**Work required:**
Please make an exact copy of the lines from the one holding "You are a GUI" through the end of the data, both ends included, with no pictures.

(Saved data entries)
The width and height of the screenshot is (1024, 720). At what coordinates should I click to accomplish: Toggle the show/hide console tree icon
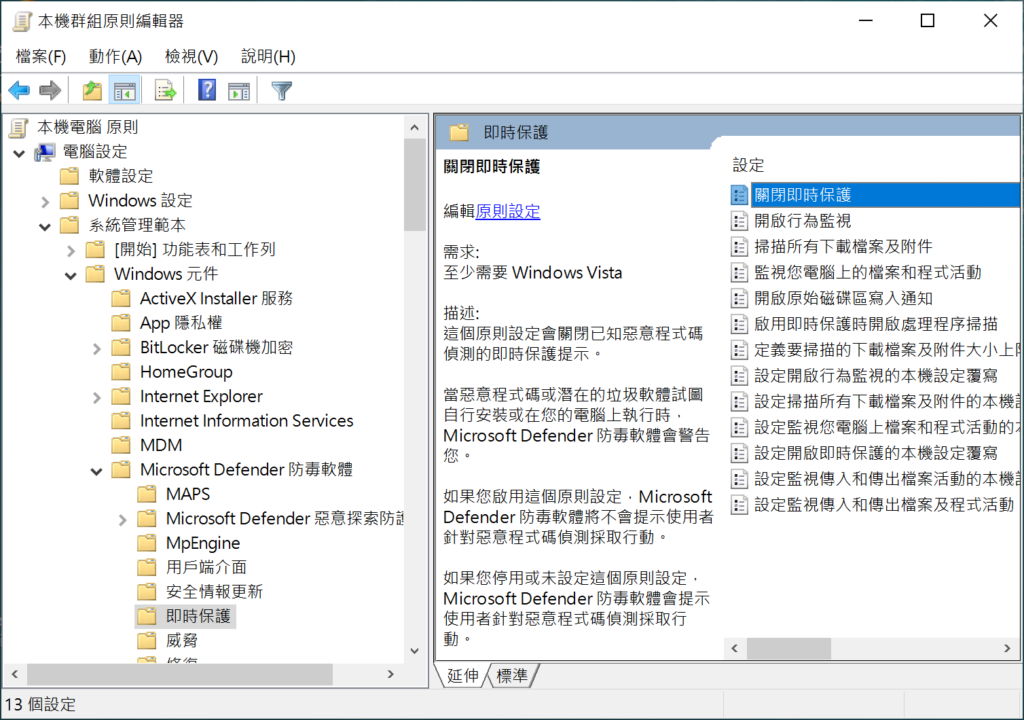click(124, 90)
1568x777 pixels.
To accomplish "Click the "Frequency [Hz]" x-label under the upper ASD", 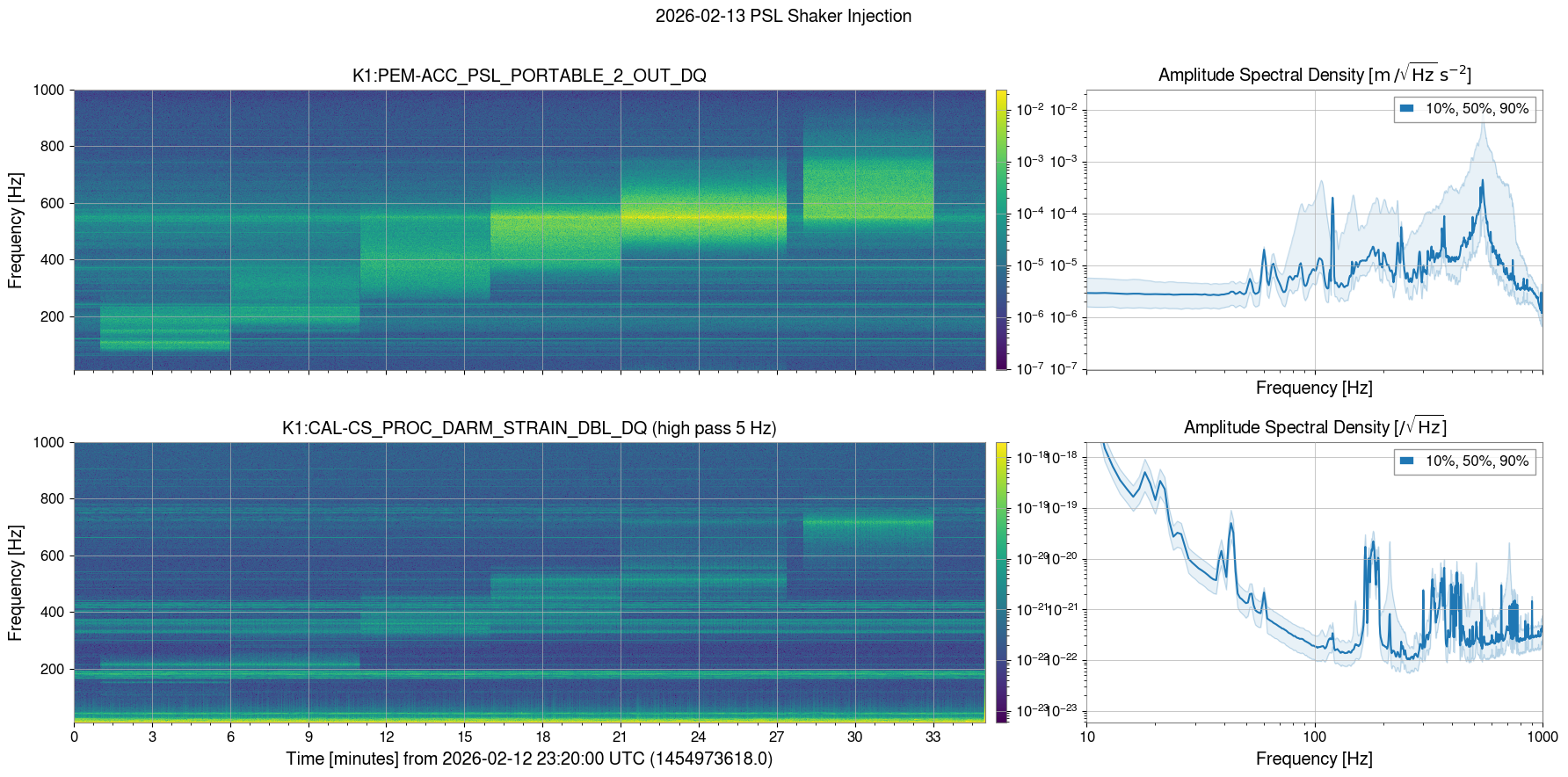I will (x=1314, y=388).
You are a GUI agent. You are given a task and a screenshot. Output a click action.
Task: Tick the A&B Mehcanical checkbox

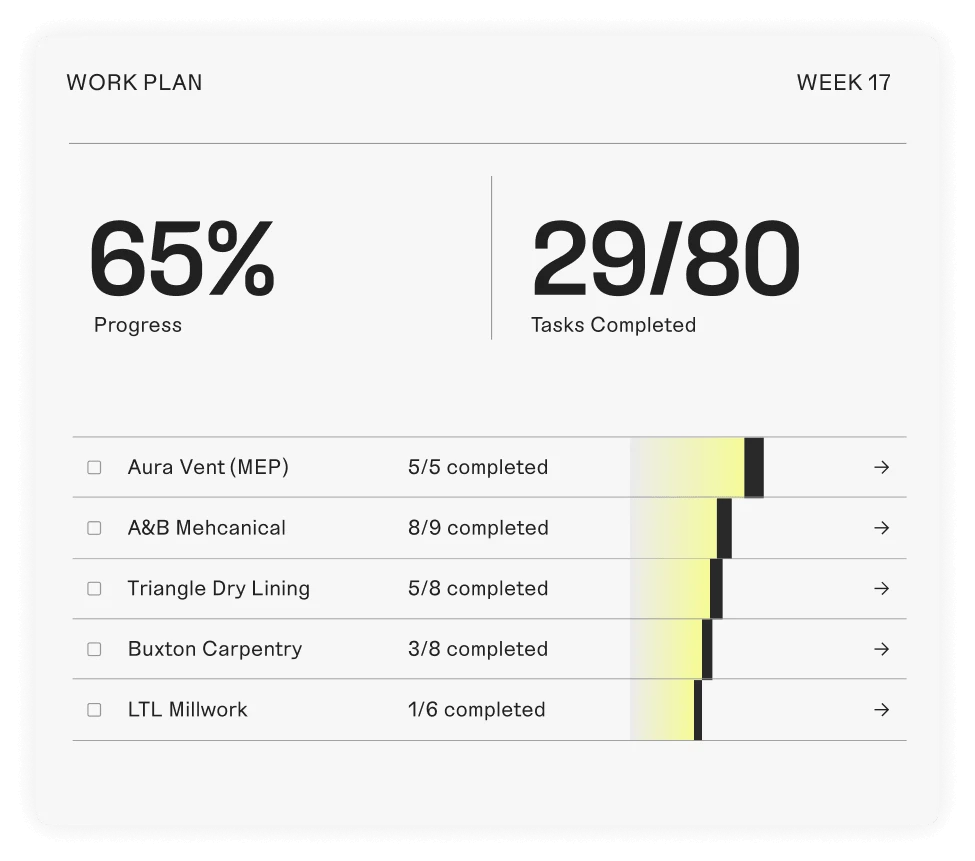click(94, 528)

**Answer space:**
You are a GUI agent. You are given a task and a screenshot. Output a click action.
Task: Tick the A&B Mehcanical checkbox

click(94, 528)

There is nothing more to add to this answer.